I never wanted to be an athlete. Of course, I pretended to be John Havliceck on the Kimball School playground in Mexico, Maine my fourth grade year, but that ended at recess. It’s not like I ran suicides or did a rope climb in my free time. As a matter of fact, I hate running. Hate it, hate it, hate it. On my junior high basketball team I was always last in sprints when the coach would bust out “Hey Tanguay, you’re a pig!”
I know that sounds bad, but I never cared what that coach had to say. I just wasn’t going to run hard. You know why? Because I hated it!
This topic came to mind when my colleague Tom Curran -- CSN Patriot Insider -- brought up the topic of specific players like Chris Hogan and Nate Solder and their underrated athletic abilities. You can hear Tom’s thoughts on the matter on the Quick Slants Podcast.
In August, the Tanguay clan headed south with a group of friends to the Outer Banks of North Carolina. Awesome trip. I highly recommend it. We had a great time: the beach, water, the sun and the FOOD was fantastic. We had some great cooks in the bunch. We also had some amateur photographers and when I saw my beach bod, well, I was extremely disturbed. I looked like a pasty vanilla zit with an expired popping date. Something had to be done.
So I immediately went on a diet.
NOOOOOO! I had some more crab dip.
When I got home, I hit the diet and started working out again. I have gone from 213 pounds to 198; it’s not hard when you cut out carbs, actually exercise and stop eating crab dip crepes.
So why do I feel like crap?
Because at the lowest level I have become an athlete. What was I thinking?
Swimming is the best workout in the world. We’ve all heard it but no one does it because it is boring. However, the lovely Randi Tanguay came up with a solution and bought me a waterproof iPod. Doing laps to Bryan Adam’s Summer of 69 and Cuts Like a Knife made me feel like Michael Phelps… until I got out of the pool. That’s when I went all Lochte and lied about being held at gunpoint at the juice bar.
Swimmer’s ear. In both ears. I shot the movie Chappaquiddick the other day with Jason Clarke, who played Ted Kennedy. Outstanding actor and a better dude. Director John Curran has a hit on his hands, but I digress. Of course, I had my usual role as a newscaster. Just once I would like to play, ohhh I don’t know, a strung-out meth addict. I couldn’t hear out of my left ear all day and damn thing was throbbing like you read about. I had more Aleve in me than a CVS.

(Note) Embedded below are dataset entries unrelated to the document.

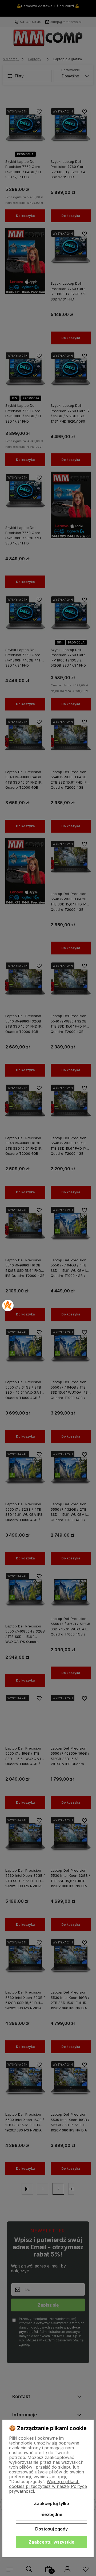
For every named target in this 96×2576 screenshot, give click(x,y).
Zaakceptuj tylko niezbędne (51, 2509)
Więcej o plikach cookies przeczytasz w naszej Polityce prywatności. (48, 2486)
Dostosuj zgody (51, 2529)
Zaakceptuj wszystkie (51, 2542)
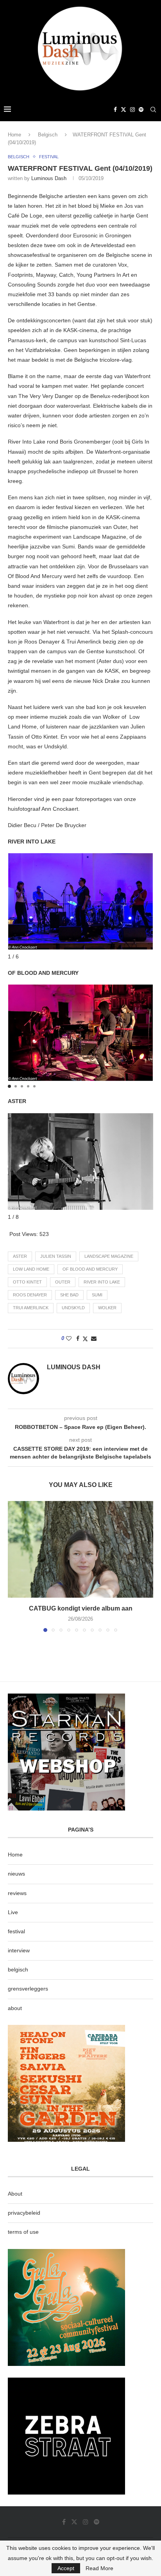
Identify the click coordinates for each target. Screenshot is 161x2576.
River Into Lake (102, 1282)
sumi (97, 1294)
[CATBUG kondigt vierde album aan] (80, 1549)
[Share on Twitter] (85, 1338)
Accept (65, 2568)
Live (13, 1912)
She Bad (69, 1294)
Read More (99, 2568)
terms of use (23, 2232)
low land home (31, 1269)
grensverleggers (28, 1988)
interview (19, 1950)
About (15, 2194)
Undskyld (73, 1307)
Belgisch (47, 135)
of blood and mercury (90, 1269)
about (15, 2008)
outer (62, 1282)
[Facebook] (115, 109)
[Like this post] (69, 1338)
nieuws (16, 1874)
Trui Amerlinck (30, 1307)
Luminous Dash (48, 178)
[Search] (153, 109)
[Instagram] (132, 109)
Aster (20, 1256)
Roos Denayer (30, 1294)
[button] (9, 1086)
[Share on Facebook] (77, 1338)
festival (16, 1931)
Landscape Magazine (108, 1256)
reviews (17, 1893)
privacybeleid (24, 2213)
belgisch (18, 1969)
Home (14, 135)
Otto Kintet (27, 1282)
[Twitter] (123, 109)
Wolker (107, 1307)
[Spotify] (141, 109)
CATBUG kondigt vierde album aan (80, 1608)
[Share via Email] (94, 1338)
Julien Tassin (55, 1256)
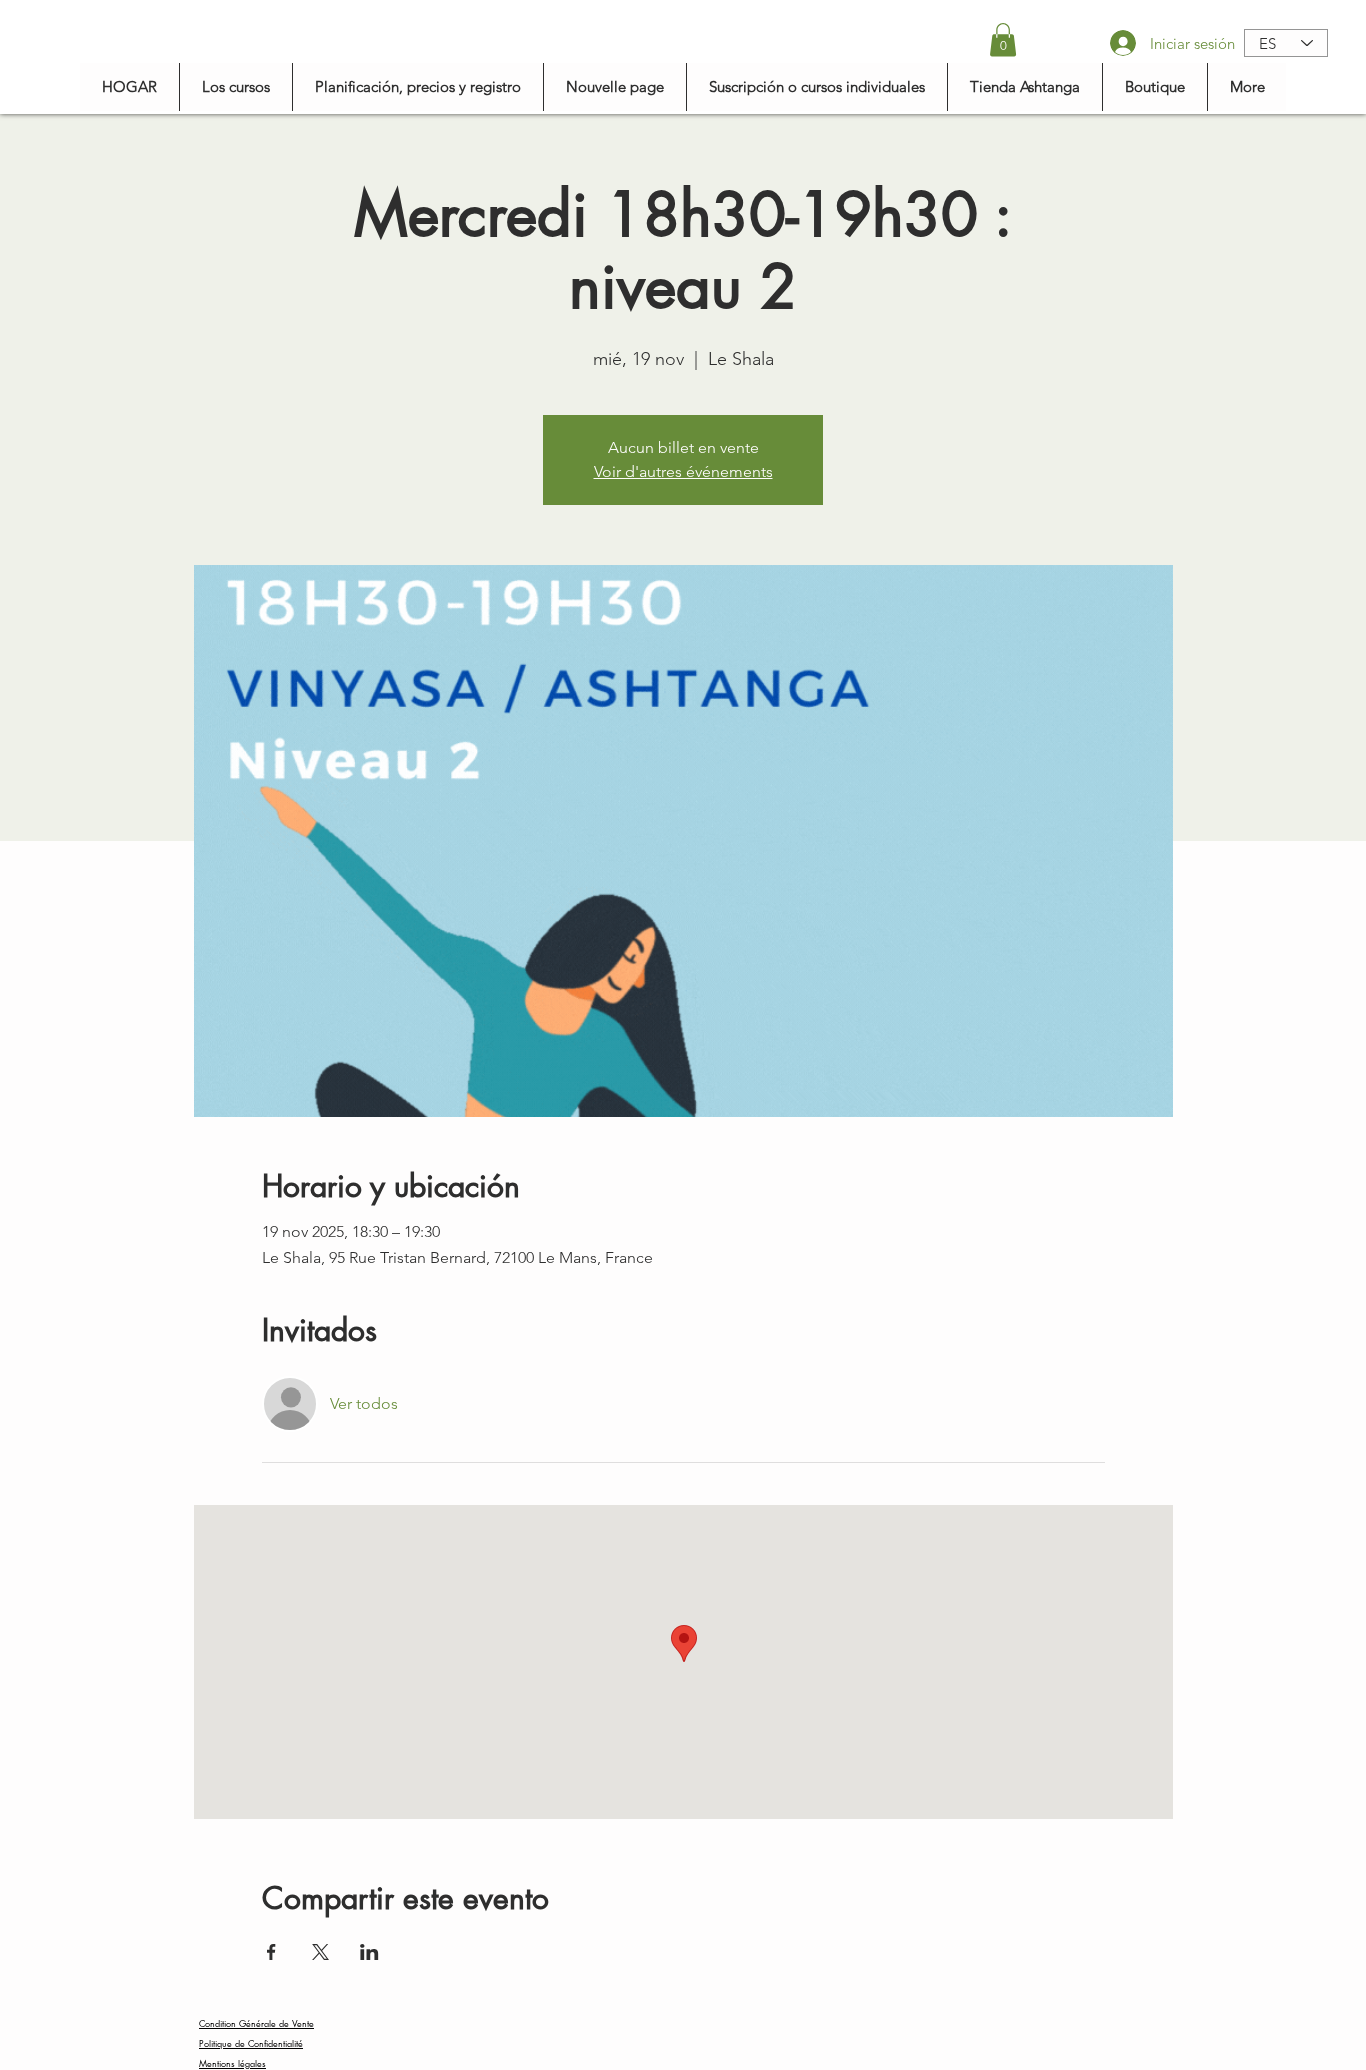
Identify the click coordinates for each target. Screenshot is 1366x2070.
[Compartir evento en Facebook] (271, 1952)
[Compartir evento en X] (320, 1952)
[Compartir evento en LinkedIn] (369, 1952)
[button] (1003, 39)
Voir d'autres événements (683, 471)
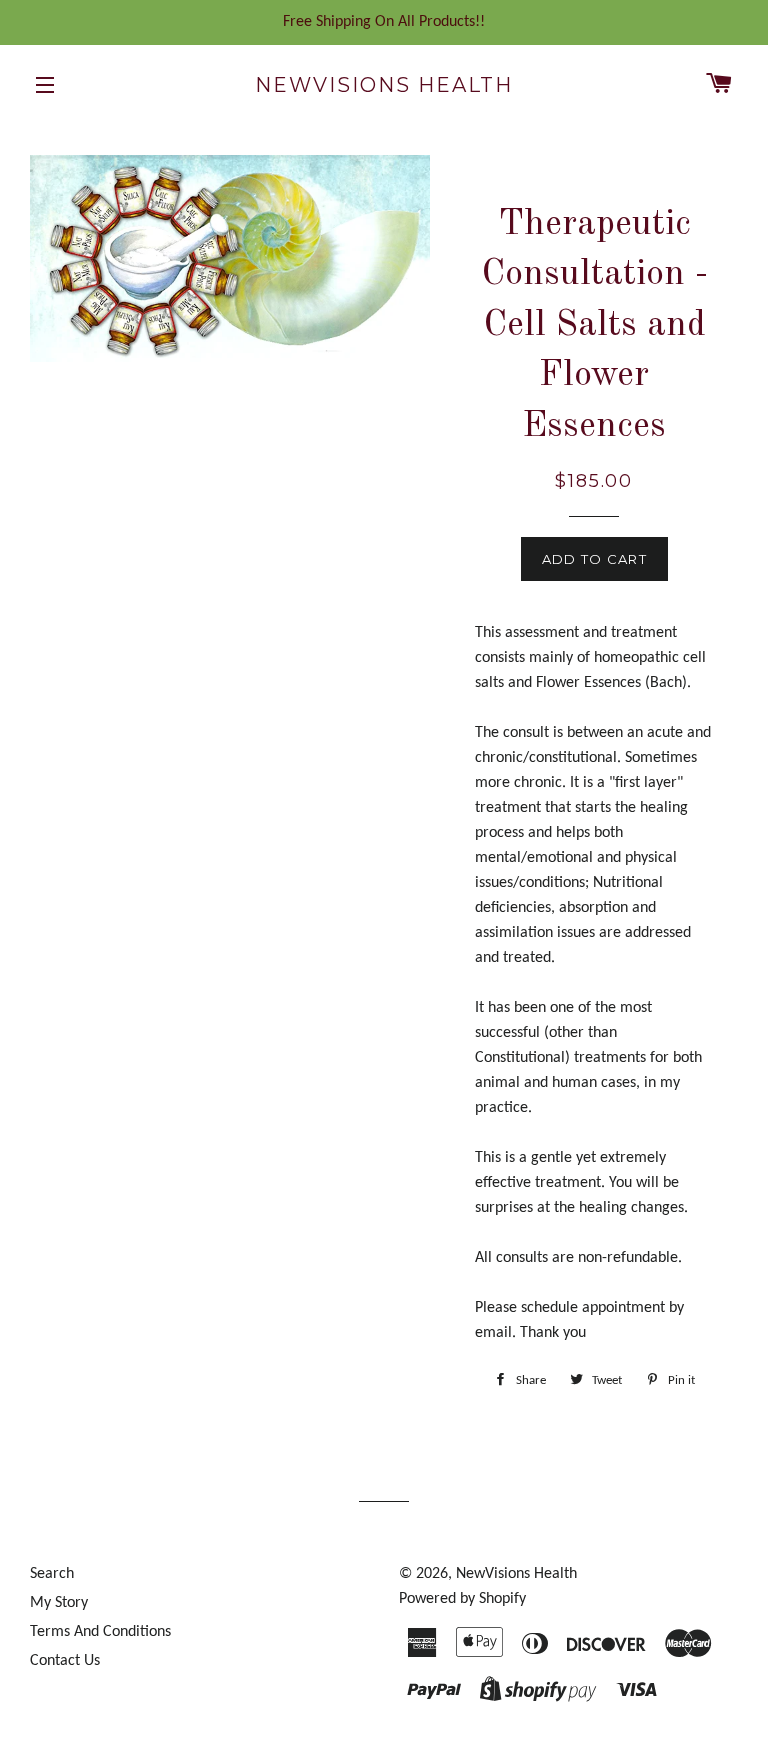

The Rack is device (link to photo here) I allowed myself to be suckered into buying at 3 a.m. As you can see, it is a walker type device made of metal that offers a number of isometric exercises, but there is a problem. When I grip The Rack, the palm of my left hand houses a puddle of sweat and my skin becomes chafed -- I mean, extremely chafed. I’m talking ripped up. This also happens when I try a spinning class.
Then there the elliptical. I hate running and this is closest I am going to get to it. I put on a Ray Donovan or Survivor’s Remorse and I am off… until I’m not. My hamstrings tighten and my backs locks up cell at Walpole.
Because of my hamstring/back issues I have been told to stretch on a foam roller. Is there a bigger ripoff than this thing? It cost like $30 and no doubt was made in a foreign country at a cost of 59 cents.
So, I sit on the roller and roll out my tight hams, glutes and back. It works; it really does, except now I have a rash on my left butt cheek that is literally a pain my ass. At home I sit on a pillow. I am about to order a cushioned toilet seat or maybe an inflatable one.
So, in an effort to improve my health with more athletic activity, I have had two ear infections, chopped up the palm of my hand, hurt my back and created a rash on rear end.
When I wasn’t athletic I was fat, but I felt so much better.